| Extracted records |
---*---

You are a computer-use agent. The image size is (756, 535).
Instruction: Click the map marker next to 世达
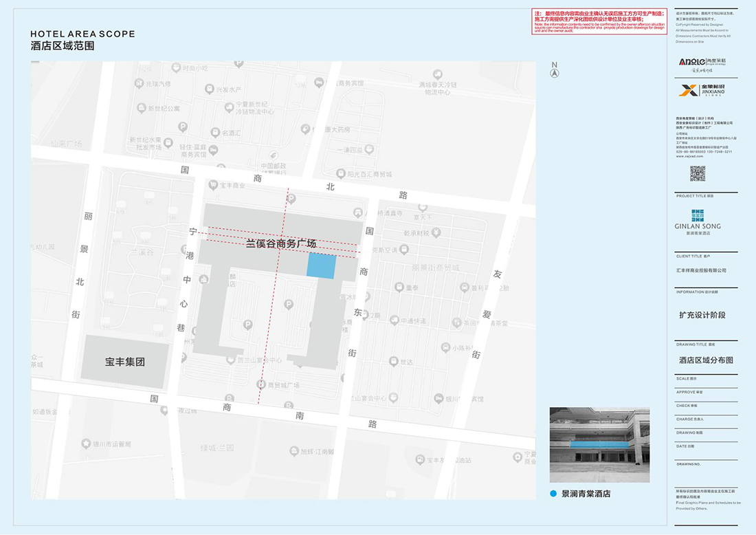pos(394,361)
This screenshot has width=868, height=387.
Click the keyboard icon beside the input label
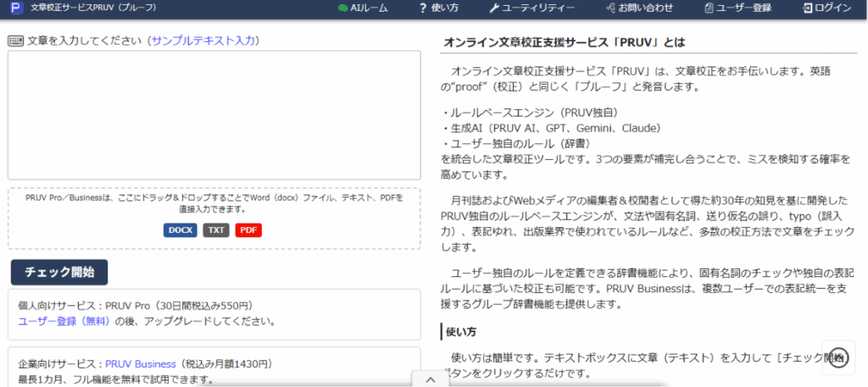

---*---

| DIRECTIONS |
A word-for-word copy of the records above is needed, pictures excluded.

| THE ANSWER |
You are a computer-use agent. The image size is (756, 535).
Instruction: Click the map marker next to 世达
pos(394,361)
This screenshot has width=868, height=387.
Click the keyboard icon beside the input label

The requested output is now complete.